◆ **Consigne**:
Retranscrivez sans rien changer le passage du texte fourni ci-dessous qui s'ouvre sur les mots contenant « A nouveau l’Abbé » et se clôt sur « le brevet élémentaire? ».

◆ **Texte fourni**:
===============
– L’école des Mécaniciens

(Texte de 1963)

Satisfait de la tenue des cours de vacances, soucieux d’éviter l’emprise totale de l’occupant qui déjà accaparait une grande partie des bâtiments, craignant d’être totalement dépouillé du matériel des ateliers, la Direction de l’I.C.A.M., qui n’avait que très peu d’élèves, souhaita qu’une école ayant un recrutement sain mais important vint animer l’espace que l’ennemi avait négligé jusqu’alors.ecole_des_mecaniciens_les_forgerons_au_travail

A nouveau l’Abbé Verhelst fut chargé de la mission de diriger cette nouvelle pépinière et en octobre 1915 les portes de l’Ecole des Mécaniciens étaient ouvertes : 250 élèves furent admis. C’était la foule. Comment canaliser un pareil flot dont la formation était disparate, allant du certificat d’études primaires au brevet supé­rieur en passant par le brevet élémentaire?
===============
◆ **Données fournies**:

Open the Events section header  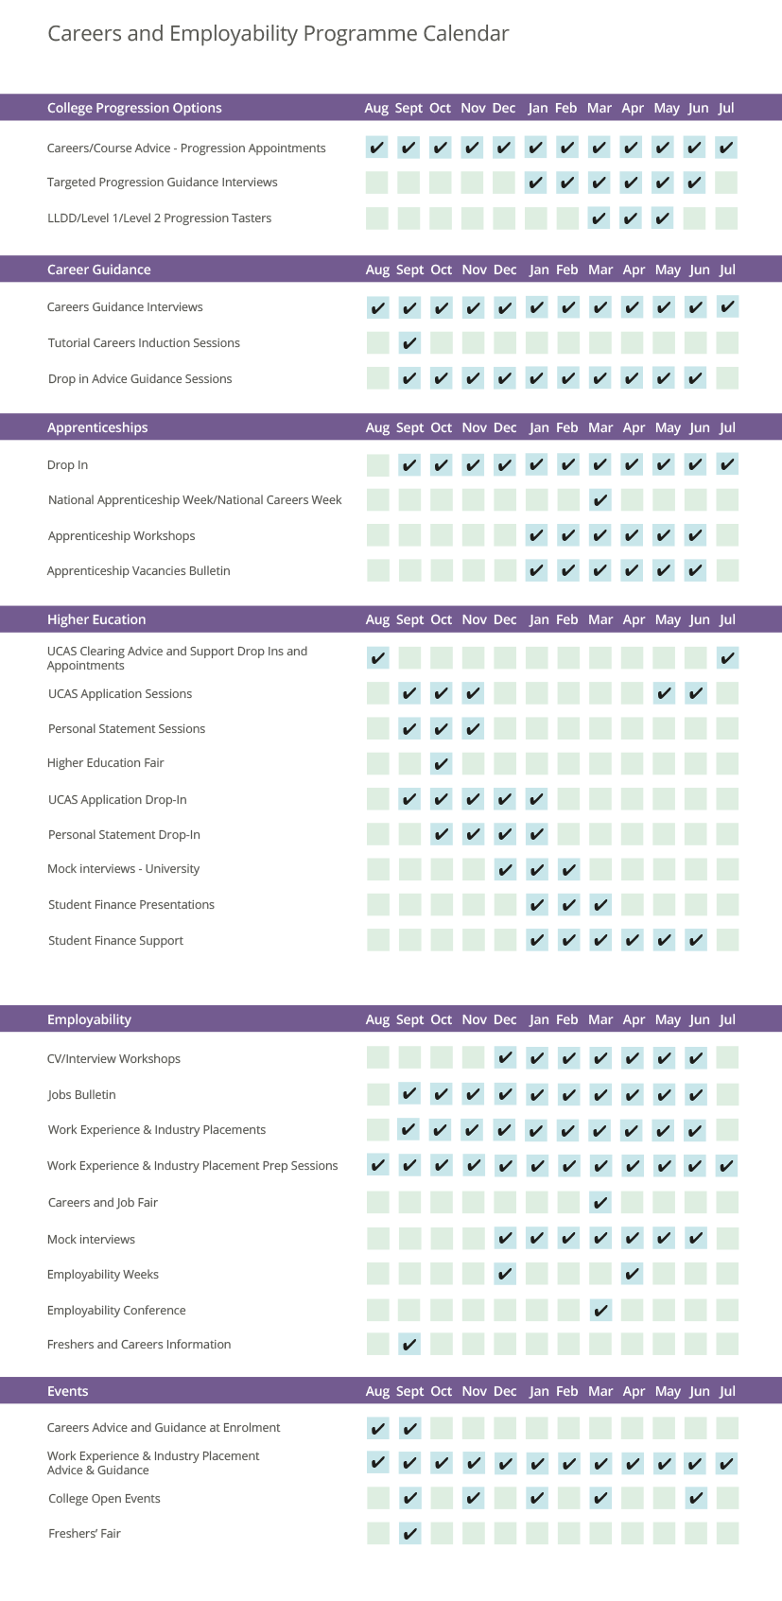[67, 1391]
===============
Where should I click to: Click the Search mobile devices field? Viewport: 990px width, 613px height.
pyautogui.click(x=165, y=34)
===============
◆ **Tâche accomplie**:
A nouveau l’Abbé Verhelst fut chargé de la mission de diriger cette nouvelle pépinière et en octobre 1915 les portes de l’Ecole des Mécaniciens étaient ouvertes : 250 élèves furent admis. C’était la foule. Comment canaliser un pareil flot dont la formation était disparate, allant du certificat d’études primaires au brevet supé­rieur en passant par le brevet élémentaire?